Friday, March 9, 2012

Why'd The Artist Go To The Pond?

To get her Canvasback! HAhaha...ha

Err hem yes well...third time was the charm for me trying to photograph this Canvasback, or at least it's about as close to charm as I think I'll get. In each of my subsequent 3 visits I've been able to get a little bit closer to the duck, but I'm having a lot of difficulty getting the exposure right. Since the Duck dives very often, its head is usually soaked and no amount of exposure compensation seems able to curb that bright, purple reflecting light. The birds feathers also then clump and darken so too much negative compensation for the water glare ruins the feather detail. When dry and properly fluffed, the Canvasback's coloration can match the Redhead's in its brilliance, but they prefer to dig in the mud instead. 

Here the duck's nictitating membrane is obscuring the pupil, giving the bird a rather feline gaze.

I love how much more heavy-duty the Canvasback's beak is than other ducks'. Usually the beak seems to recede into the feathers, like a fingernail into the cuticle (see this Ring-Necked Duck for comparison). But the Canvasback beak overlaps up on top of the facial feathers with much more definition.

This drake is definitely king of the Papago Ponds.
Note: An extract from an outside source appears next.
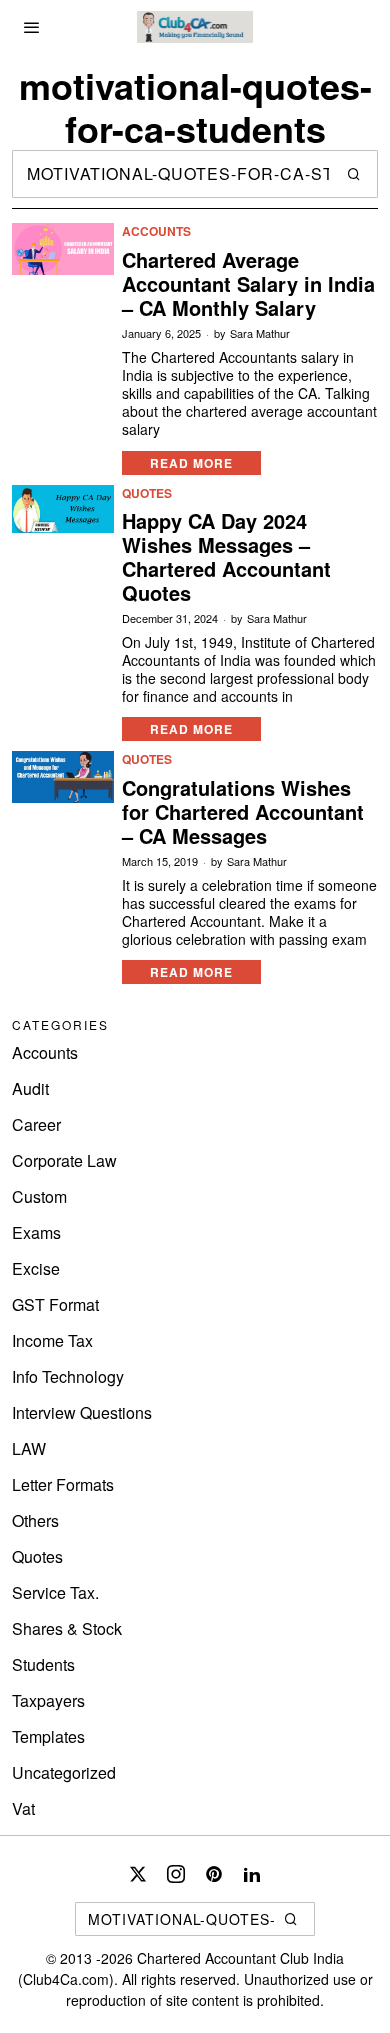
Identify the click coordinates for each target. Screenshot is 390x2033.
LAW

With only Ring-Necked Ducks and Coots for competition, he's easily the biggest duck on the water, and that beak can make one go from living to dead in about 4.3 seconds.

It's been awesome spending time with this beautiful bird. I saw only one other this winter and was beginning to worry I'd miss my chance with spring now underway (I haven't seen a Northern Pintail now for weeks). Mr. Canvasback turned up just in time.

Here, from February of 2013, is another Canvasback (now there are a half dozen) visiting the Papago Ponds.